As Dr Smith said, the Glasgow secure care centres have access to a jointly co-designed secure care pathway, which meets the needs of the young people in the three Glasgow centres and the secure care centres in the geographical area.
We do not have that in Tayside. Members might have read a bit about my background. I was a psychiatric nurse in Fife before I moved to social work and then, through various twists, found myself as head of operations at Rossie Young People’s Trust. When I came to Rossie 12 years ago, having been a mental health officer in Dundee—an MHO is a social worker with training in mental health—I thought that I would have a significant impact in that area.
We used to have a project called Rossie/Elms, and Dundee used to have some secure care beds. That shared facility gave us what we needed and still need, that is, a consultant adolescent psychiatrist who was interested in our client group and undertook inreach work to review cases, along with two project officers. At the time, the project officers happened to be a social worker and a nurse; they were primary mental healthcare workers who operated in Rossie and in the unit in Dundee. The service was funded via intensive support moneys, and when those moneys came to an end in 2008—despite the service evaluating very well—the consultant psychiatrist and two primary mental healthcare workers were subsumed back into NHS Tayside.
Since then, despite the levels of adversity, trauma and need relating to mental health that exist in secure care, which colleagues on the panel have described, we have been able to access that service only via a referral process. The referral is made either by a member of our specialist intervention service, which includes a forensic psychologist, a general trained nurse and some specialist intervention workers, or by our GP.
I want to be balanced in my account to the committee—I read Mr David Strang’s interim report on mental health services in NHS Tayside, in which he makes brief mention of CAMHS. The balance bit is that where the system works—and there are examples of it working—it works very well. Where it works well, we are getting that inreach so that a multidisciplinary team operates around the child.
Where the system does not work or meet the needs of young people is when we make referrals to the service; we have very mixed response times. Before I came away yesterday, I picked out three cases. In one, a young person was referred on 22 August.
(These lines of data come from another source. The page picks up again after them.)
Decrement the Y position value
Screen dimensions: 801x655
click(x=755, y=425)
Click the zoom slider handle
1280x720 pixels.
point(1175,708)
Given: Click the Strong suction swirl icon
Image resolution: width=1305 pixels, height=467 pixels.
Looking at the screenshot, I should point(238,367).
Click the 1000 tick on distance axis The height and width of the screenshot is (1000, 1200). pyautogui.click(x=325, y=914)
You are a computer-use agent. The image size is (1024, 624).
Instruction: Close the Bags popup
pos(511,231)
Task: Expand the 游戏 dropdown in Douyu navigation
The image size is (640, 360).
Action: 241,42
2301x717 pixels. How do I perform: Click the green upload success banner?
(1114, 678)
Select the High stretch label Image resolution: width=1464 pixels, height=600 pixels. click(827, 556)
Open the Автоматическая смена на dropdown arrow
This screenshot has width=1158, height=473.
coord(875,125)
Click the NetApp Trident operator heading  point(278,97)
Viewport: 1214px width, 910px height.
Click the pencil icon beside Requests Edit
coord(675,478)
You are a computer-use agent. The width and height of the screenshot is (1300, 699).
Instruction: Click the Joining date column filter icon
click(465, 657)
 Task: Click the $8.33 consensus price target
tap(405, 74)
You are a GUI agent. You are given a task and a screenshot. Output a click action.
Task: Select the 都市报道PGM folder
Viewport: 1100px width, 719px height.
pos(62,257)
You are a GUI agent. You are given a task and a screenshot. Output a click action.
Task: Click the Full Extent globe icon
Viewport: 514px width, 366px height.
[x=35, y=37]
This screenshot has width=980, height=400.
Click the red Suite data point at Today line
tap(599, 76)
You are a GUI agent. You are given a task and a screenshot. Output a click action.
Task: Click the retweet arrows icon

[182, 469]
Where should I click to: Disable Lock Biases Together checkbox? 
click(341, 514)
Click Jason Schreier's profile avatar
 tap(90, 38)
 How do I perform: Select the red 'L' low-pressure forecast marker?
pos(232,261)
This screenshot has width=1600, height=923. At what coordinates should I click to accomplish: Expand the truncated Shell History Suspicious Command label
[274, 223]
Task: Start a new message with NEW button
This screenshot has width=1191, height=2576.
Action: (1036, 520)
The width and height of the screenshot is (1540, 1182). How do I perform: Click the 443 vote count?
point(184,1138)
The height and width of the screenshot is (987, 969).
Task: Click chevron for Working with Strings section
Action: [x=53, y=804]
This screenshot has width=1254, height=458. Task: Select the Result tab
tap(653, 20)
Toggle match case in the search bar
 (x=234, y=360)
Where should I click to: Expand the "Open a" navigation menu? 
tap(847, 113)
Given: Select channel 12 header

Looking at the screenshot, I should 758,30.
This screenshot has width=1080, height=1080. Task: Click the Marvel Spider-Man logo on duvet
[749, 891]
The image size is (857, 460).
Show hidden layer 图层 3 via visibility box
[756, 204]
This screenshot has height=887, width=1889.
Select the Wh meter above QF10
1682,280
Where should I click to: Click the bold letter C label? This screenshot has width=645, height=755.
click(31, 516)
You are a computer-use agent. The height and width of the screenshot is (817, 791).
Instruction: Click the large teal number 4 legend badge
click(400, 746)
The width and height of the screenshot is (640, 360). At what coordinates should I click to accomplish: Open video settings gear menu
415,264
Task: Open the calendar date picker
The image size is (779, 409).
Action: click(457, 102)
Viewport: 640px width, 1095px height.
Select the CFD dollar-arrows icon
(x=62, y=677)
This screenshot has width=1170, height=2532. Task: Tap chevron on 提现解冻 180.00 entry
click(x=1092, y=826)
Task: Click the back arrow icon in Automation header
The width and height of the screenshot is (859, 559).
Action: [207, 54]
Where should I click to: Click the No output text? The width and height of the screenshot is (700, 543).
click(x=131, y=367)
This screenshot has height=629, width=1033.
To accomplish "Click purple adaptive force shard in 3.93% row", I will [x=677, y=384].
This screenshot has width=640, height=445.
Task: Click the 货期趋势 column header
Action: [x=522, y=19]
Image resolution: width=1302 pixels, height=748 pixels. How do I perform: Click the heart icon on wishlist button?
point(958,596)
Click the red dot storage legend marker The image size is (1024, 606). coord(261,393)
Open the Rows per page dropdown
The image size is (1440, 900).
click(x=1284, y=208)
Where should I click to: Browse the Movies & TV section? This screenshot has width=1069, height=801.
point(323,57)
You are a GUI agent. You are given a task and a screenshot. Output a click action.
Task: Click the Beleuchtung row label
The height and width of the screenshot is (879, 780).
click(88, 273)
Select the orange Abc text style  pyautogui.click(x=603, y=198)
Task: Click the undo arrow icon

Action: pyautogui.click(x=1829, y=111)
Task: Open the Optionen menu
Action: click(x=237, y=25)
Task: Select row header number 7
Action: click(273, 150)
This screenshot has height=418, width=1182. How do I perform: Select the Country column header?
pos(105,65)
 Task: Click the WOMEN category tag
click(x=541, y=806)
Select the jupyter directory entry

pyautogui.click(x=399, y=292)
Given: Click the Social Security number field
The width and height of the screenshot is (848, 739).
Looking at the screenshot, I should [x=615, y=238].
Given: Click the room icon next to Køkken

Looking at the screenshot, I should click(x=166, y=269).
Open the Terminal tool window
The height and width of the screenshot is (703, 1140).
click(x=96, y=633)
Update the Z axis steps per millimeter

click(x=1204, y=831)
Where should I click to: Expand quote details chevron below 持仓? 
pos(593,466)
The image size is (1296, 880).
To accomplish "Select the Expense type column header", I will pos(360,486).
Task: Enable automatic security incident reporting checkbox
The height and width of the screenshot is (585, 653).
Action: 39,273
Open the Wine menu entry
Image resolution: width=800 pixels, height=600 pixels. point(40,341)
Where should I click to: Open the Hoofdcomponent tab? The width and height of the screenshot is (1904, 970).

There was a follow-up consultation by telephone in September, and there was a telephone consultation on 18 December to advise us that the young person was still on the waiting list. The young person remained on the waiting list until their discharge date in April 2019. That means, unfortunately, that I must report that, over a timeframe of nearly eight months, that young person, who had extensive mental health needs, was not seen, despite our referring them to a service that we believed that we would get for them.
We are currently dealing with a young person who was referred for a medication review. She was admitted, and she was taking a number of psychiatric drugs that needed to be reviewed. Some drugs that are provided in relation to ADHD come with a requirement for regular blood pressure checking, and aripiprazole and some of the mood stabilisers, such as lithium, require regular bloods to be taken, to check toxicity levels and therapeutic value. The young person was referred for a meds review in January 2019, and we have not received that service. Nor have we had any confirmation that the referral was received.
There are clearly geographical disparities. Certainly, in Angus we look with jealous regard to the secure care pathway that is being created by Dr Smith and the centres in Glasgow. It is clearly a better system: it ensures that there are key points of contact for referral; waiting times are short; and there is active inreach by the consultant psychiatrist into centres, alongside CAMHS and forensic CAMHS staff.
In essence, a key reason why I was keen to come to this meeting was so that I could highlight to the committee exactly what that disparity looks like for some of our most vulnerable young people who are currently accommodated within Rossie.